**RECORDS TO USE**

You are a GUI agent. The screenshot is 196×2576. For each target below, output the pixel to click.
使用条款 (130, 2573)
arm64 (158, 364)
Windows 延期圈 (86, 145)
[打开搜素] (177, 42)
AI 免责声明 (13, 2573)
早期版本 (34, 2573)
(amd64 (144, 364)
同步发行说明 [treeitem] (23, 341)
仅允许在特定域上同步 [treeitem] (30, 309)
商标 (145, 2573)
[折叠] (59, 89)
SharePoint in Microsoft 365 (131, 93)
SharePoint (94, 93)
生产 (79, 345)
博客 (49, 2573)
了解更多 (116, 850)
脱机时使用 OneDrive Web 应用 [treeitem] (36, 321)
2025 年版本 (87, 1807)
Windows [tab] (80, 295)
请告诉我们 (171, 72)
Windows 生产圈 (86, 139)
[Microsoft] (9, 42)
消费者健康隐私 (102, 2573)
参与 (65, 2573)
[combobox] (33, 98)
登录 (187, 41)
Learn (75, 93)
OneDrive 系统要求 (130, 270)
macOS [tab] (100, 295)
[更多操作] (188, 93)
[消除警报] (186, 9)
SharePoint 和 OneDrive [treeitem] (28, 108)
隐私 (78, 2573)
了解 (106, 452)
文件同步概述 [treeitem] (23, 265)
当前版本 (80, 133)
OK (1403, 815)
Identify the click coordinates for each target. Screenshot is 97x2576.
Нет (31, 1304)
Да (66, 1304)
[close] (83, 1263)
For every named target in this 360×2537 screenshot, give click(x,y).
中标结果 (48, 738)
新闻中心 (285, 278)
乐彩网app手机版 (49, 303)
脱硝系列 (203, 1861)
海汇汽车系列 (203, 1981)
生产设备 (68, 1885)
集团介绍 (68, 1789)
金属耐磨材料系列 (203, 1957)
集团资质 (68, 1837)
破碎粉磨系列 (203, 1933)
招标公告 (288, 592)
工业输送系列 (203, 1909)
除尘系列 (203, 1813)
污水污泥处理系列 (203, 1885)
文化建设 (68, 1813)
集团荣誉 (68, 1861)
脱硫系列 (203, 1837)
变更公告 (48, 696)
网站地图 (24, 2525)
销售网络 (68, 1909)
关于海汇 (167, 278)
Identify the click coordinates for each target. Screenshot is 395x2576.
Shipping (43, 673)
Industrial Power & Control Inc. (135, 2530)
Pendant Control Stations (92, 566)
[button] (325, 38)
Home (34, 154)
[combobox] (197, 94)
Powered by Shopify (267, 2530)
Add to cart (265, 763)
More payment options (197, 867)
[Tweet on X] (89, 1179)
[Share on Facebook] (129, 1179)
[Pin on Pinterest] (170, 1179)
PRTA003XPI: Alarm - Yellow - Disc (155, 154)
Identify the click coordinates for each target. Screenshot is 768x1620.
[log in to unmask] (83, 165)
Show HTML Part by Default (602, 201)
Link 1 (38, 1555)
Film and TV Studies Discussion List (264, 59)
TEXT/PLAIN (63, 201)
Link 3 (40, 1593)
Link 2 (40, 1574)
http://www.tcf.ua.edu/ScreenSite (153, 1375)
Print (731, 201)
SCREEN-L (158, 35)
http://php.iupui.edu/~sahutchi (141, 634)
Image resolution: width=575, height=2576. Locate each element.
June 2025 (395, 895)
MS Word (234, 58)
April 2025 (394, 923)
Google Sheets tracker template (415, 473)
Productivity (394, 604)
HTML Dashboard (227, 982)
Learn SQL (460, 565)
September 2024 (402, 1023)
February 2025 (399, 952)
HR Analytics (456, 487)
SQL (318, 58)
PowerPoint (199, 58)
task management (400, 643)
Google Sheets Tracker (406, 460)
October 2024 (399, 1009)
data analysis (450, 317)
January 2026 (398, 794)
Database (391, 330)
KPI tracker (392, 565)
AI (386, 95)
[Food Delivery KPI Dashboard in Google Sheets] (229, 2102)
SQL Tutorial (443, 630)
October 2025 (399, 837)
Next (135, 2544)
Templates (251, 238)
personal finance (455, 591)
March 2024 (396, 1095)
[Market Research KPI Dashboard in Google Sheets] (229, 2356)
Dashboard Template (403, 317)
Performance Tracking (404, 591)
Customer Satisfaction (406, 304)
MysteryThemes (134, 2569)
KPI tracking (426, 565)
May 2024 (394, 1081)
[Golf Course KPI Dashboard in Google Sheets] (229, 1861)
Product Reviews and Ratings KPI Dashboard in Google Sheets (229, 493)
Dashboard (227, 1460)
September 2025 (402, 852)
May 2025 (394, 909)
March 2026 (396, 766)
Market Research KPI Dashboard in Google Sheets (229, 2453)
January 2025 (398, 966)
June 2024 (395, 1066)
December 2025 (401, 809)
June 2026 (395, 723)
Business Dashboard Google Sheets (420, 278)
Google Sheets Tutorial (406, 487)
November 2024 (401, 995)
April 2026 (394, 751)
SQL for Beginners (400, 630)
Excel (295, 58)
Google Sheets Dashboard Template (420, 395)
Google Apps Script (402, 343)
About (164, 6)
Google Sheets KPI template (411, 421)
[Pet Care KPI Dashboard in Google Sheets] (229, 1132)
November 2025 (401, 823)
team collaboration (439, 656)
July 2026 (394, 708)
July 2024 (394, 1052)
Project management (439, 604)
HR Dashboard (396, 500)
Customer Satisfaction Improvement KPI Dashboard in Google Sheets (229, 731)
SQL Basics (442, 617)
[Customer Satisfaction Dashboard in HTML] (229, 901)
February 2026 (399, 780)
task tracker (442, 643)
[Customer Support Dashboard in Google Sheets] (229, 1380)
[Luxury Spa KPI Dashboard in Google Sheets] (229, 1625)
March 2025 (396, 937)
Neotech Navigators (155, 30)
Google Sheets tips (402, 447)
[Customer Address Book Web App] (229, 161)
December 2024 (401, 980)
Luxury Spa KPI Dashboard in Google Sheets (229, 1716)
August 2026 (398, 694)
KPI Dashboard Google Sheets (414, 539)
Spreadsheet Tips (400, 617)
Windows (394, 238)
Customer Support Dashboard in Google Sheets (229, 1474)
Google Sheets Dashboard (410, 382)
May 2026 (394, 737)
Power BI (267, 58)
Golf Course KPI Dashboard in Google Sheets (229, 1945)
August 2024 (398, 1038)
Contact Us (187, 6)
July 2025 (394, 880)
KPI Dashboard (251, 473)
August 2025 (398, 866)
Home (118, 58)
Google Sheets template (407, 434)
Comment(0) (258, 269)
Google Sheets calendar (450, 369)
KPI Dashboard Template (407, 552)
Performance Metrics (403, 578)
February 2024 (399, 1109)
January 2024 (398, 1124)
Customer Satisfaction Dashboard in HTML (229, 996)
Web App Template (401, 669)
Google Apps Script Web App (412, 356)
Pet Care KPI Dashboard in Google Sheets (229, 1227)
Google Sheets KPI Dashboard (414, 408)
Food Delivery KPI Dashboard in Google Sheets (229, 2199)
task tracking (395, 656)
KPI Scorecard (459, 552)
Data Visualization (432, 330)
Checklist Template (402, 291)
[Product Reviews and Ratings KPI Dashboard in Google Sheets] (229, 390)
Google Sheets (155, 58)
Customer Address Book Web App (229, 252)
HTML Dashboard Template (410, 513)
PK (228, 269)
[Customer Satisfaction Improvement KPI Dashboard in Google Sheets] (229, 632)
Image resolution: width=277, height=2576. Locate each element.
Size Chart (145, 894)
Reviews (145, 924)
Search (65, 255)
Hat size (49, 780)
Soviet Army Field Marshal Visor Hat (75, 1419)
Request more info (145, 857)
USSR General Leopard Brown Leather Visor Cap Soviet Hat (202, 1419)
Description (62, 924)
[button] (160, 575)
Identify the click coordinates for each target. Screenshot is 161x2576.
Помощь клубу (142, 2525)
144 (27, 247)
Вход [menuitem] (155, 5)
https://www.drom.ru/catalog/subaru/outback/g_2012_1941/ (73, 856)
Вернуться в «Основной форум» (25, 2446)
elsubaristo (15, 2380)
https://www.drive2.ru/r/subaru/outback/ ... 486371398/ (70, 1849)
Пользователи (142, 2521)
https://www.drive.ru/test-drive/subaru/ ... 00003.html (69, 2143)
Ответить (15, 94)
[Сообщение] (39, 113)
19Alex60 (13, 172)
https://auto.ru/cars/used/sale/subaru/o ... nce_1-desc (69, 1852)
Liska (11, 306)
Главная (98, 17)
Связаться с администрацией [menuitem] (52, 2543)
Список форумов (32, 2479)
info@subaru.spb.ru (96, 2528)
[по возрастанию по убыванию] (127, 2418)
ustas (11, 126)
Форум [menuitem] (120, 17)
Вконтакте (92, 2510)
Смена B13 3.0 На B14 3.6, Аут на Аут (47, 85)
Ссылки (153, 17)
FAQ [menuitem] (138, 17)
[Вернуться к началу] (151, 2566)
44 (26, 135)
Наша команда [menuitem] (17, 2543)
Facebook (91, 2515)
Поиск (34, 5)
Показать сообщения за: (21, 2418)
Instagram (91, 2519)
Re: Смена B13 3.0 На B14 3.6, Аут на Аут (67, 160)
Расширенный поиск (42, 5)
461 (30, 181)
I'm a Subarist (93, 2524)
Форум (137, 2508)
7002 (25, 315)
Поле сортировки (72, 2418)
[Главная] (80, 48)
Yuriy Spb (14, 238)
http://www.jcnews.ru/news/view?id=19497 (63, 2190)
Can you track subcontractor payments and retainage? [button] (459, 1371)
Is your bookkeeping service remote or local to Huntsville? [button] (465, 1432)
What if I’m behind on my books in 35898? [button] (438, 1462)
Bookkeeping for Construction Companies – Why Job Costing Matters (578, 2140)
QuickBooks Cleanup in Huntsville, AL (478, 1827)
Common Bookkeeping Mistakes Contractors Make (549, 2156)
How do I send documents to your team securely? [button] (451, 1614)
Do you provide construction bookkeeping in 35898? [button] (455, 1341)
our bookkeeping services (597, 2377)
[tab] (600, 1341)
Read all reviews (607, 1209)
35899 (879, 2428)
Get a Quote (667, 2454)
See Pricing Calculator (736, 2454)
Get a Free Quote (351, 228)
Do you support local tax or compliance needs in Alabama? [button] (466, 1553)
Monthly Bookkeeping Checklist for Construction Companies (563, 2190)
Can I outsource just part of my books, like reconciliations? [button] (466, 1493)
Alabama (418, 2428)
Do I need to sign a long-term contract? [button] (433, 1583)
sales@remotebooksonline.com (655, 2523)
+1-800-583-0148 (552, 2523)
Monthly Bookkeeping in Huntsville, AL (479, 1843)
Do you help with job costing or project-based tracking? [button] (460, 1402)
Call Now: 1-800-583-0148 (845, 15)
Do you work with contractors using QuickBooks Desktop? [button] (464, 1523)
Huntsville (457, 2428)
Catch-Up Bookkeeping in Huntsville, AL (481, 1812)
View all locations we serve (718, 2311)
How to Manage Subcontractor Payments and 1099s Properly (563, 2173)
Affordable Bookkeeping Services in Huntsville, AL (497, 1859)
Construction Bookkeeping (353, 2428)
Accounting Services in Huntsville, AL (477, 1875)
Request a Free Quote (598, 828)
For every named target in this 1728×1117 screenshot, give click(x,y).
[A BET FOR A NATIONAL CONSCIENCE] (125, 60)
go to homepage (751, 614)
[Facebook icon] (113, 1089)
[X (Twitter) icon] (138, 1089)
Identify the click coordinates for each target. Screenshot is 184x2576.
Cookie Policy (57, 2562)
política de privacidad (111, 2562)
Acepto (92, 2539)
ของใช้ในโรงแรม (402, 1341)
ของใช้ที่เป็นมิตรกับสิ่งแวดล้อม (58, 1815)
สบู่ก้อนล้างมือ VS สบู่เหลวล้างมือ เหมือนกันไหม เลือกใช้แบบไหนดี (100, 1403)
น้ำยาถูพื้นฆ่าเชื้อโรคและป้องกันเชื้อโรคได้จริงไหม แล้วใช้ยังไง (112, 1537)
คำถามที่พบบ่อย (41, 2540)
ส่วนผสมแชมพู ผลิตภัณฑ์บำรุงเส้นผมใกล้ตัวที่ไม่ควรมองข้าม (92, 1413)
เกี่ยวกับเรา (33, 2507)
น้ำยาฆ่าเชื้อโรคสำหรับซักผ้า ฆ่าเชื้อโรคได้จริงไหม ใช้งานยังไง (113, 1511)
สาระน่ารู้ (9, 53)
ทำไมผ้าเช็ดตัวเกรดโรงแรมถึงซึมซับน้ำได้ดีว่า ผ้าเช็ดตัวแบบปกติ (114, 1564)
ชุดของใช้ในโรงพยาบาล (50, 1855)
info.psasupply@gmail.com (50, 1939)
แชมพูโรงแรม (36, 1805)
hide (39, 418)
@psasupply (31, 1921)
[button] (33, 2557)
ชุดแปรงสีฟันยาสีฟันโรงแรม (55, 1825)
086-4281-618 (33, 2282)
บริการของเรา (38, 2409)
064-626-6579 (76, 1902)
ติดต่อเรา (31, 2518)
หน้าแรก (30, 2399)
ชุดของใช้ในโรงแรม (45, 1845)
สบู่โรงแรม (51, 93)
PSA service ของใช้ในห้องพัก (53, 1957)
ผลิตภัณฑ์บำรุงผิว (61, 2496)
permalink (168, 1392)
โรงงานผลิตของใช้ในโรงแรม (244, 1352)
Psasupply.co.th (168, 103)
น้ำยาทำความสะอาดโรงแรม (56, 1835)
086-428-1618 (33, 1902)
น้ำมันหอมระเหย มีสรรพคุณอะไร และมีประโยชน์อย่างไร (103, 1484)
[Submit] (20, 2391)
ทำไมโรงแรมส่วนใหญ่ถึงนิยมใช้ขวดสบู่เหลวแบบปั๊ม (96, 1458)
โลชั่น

**ASSIGNMENT**
The answer is the run of lines above from the line containing "Get a Quote (667, 2454)" through the line containing "Affordable Bookkeeping Services", copied exactly and alone.

**ANSWER FOR THIS EXERCISE**
Get a Quote (667, 2454)
See Pricing Calculator (736, 2454)
Get a Free Quote (351, 228)
Do you support local tax or compliance needs in Alabama? [button] (466, 1553)
Monthly Bookkeeping Checklist for Construction Companies (563, 2190)
Can I outsource just part of my books, like reconciliations? [button] (466, 1493)
Alabama (418, 2428)
Do I need to sign a long-term contract? [button] (433, 1583)
sales@remotebooksonline.com (655, 2523)
+1-800-583-0148 (552, 2523)
Monthly Bookkeeping in Huntsville, AL (479, 1843)
Do you help with job costing or project-based tracking? [button] (460, 1402)
Call Now: 1-800-583-0148 (845, 15)
Do you work with contractors using QuickBooks Desktop? [button] (464, 1523)
Huntsville (457, 2428)
Catch-Up Bookkeeping in Huntsville, AL (481, 1812)
View all locations we serve (718, 2311)
How to Manage Subcontractor Payments and 1099s Properly (563, 2173)
Affordable Bookkeeping Services in Huntsville, AL (497, 1859)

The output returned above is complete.